--- LISTED RECORDS Enclosed Below ---
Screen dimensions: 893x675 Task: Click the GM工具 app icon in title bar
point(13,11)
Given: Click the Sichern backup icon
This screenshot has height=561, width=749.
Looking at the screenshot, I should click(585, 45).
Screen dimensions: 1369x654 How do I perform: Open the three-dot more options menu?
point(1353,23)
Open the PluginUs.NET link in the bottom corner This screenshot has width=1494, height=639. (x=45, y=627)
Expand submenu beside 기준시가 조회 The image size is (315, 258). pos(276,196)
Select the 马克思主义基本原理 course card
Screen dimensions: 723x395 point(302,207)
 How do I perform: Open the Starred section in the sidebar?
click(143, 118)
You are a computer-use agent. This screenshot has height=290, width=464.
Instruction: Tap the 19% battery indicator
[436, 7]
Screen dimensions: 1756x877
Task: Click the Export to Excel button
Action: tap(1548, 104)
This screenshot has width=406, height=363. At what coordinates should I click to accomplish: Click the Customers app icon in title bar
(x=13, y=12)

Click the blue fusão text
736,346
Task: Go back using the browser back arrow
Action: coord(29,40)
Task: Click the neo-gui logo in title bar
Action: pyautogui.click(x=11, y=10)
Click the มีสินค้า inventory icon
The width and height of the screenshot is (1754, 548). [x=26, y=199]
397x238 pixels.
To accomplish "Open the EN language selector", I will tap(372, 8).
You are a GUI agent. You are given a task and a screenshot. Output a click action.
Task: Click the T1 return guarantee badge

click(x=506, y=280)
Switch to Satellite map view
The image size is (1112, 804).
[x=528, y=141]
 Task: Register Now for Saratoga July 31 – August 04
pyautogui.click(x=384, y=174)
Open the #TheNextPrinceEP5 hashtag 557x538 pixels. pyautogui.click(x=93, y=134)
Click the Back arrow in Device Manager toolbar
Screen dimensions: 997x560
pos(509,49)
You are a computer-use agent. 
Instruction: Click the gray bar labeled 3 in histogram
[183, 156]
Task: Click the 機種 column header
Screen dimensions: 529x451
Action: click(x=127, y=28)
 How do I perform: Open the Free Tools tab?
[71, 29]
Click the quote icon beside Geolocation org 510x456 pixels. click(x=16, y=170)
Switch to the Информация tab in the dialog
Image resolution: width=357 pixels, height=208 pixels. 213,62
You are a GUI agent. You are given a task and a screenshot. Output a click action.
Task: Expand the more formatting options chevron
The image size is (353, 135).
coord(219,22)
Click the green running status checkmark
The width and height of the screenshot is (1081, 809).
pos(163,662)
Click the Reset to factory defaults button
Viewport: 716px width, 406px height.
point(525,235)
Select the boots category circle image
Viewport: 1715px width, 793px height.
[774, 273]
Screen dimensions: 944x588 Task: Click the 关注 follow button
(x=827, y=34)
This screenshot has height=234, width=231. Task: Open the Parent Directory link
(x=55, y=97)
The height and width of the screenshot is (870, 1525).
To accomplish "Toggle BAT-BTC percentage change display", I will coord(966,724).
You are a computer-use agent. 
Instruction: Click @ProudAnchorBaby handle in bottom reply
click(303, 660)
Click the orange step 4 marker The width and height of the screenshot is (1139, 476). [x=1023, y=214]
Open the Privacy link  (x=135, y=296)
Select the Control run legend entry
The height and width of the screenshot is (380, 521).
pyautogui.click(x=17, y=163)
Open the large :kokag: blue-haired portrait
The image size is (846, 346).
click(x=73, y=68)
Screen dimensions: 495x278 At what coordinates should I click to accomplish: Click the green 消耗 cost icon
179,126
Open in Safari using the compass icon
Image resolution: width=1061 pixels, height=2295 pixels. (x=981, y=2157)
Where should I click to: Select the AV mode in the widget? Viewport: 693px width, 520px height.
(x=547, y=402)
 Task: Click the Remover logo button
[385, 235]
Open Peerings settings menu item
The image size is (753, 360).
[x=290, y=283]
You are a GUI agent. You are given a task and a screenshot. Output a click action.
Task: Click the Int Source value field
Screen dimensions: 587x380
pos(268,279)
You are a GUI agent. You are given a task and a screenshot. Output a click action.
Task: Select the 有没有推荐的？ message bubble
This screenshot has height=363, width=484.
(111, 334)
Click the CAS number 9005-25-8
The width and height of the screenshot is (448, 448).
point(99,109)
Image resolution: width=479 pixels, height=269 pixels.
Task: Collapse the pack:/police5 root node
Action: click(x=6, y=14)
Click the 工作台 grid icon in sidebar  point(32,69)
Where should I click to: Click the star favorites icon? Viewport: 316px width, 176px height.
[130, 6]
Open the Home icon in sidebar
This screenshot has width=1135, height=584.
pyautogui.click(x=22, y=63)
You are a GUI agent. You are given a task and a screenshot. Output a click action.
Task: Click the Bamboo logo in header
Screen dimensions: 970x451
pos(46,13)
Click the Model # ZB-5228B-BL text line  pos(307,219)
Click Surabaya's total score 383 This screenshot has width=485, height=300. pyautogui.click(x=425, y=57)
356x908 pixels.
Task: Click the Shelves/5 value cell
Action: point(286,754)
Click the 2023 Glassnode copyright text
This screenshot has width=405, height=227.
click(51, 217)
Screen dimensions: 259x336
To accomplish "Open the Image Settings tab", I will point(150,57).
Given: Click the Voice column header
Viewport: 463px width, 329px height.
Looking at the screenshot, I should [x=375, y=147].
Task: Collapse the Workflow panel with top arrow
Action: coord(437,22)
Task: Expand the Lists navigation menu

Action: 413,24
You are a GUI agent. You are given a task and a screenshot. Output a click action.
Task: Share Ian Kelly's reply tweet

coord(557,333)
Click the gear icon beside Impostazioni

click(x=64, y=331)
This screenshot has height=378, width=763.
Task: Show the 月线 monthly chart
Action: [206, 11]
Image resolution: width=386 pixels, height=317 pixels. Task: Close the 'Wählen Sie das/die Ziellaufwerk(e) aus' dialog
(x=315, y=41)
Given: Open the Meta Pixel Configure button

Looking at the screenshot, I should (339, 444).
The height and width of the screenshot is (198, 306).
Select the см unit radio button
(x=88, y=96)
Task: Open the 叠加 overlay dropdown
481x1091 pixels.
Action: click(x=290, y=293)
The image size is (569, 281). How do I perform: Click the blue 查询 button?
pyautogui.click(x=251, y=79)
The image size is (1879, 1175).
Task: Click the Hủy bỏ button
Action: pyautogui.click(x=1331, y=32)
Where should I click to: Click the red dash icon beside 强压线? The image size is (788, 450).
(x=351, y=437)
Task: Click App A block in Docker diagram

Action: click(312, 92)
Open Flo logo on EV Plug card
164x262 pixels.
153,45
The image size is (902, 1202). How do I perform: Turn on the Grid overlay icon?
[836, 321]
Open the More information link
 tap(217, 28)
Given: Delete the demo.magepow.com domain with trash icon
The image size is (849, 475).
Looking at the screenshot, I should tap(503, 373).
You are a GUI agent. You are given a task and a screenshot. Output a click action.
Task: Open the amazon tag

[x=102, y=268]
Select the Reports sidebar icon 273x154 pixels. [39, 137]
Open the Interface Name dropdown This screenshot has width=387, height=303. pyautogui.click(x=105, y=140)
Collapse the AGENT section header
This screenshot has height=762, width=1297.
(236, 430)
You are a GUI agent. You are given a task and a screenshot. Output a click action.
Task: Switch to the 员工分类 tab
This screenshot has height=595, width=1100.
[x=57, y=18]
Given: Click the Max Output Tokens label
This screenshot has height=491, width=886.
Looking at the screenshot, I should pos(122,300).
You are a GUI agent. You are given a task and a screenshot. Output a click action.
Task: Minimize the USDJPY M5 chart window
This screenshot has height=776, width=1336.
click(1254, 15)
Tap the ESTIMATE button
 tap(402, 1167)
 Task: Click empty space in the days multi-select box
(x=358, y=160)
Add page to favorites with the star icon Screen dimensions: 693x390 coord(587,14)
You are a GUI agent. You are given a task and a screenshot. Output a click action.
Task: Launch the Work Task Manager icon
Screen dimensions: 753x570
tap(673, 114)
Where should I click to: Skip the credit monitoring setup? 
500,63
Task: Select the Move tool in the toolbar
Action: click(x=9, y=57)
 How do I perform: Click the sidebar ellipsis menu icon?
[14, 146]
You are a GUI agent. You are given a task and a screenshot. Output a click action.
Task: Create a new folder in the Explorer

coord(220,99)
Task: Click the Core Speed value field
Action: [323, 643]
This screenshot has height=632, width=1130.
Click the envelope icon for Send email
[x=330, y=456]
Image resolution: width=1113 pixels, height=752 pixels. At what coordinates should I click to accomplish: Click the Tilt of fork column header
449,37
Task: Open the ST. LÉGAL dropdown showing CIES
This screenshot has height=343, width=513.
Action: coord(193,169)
--- End of Enclosed LISTED RECORDS ---
Look above for the line with "Task: Open the 叠加 overlay dropdown"; retype exactly that line, every line after it up to the line with "Add page to", and that line too, nothing else.

**WRITTEN ANSWER:**
Task: Open the 叠加 overlay dropdown
481x1091 pixels.
Action: click(x=290, y=293)
The image size is (569, 281). How do I perform: Click the blue 查询 button?
pyautogui.click(x=251, y=79)
The image size is (1879, 1175).
Task: Click the Hủy bỏ button
Action: pyautogui.click(x=1331, y=32)
Where should I click to: Click the red dash icon beside 强压线? The image size is (788, 450).
(x=351, y=437)
Task: Click App A block in Docker diagram

Action: click(312, 92)
Open Flo logo on EV Plug card
164x262 pixels.
153,45
The image size is (902, 1202). How do I perform: Turn on the Grid overlay icon?
[836, 321]
Open the More information link
 tap(217, 28)
Given: Delete the demo.magepow.com domain with trash icon
The image size is (849, 475).
Looking at the screenshot, I should tap(503, 373).
You are a GUI agent. You are given a task and a screenshot. Output a click action.
Task: Open the amazon tag

[x=102, y=268]
Select the Reports sidebar icon 273x154 pixels. [39, 137]
Open the Interface Name dropdown This screenshot has width=387, height=303. pyautogui.click(x=105, y=140)
Collapse the AGENT section header
This screenshot has height=762, width=1297.
(236, 430)
You are a GUI agent. You are given a task and a screenshot. Output a click action.
Task: Switch to the 员工分类 tab
This screenshot has height=595, width=1100.
[x=57, y=18]
Given: Click the Max Output Tokens label
This screenshot has height=491, width=886.
Looking at the screenshot, I should pos(122,300).
You are a GUI agent. You are given a task and a screenshot. Output a click action.
Task: Minimize the USDJPY M5 chart window
This screenshot has height=776, width=1336.
click(1254, 15)
Tap the ESTIMATE button
 tap(402, 1167)
 Task: Click empty space in the days multi-select box
(x=358, y=160)
Add page to favorites with the star icon Screen dimensions: 693x390 coord(587,14)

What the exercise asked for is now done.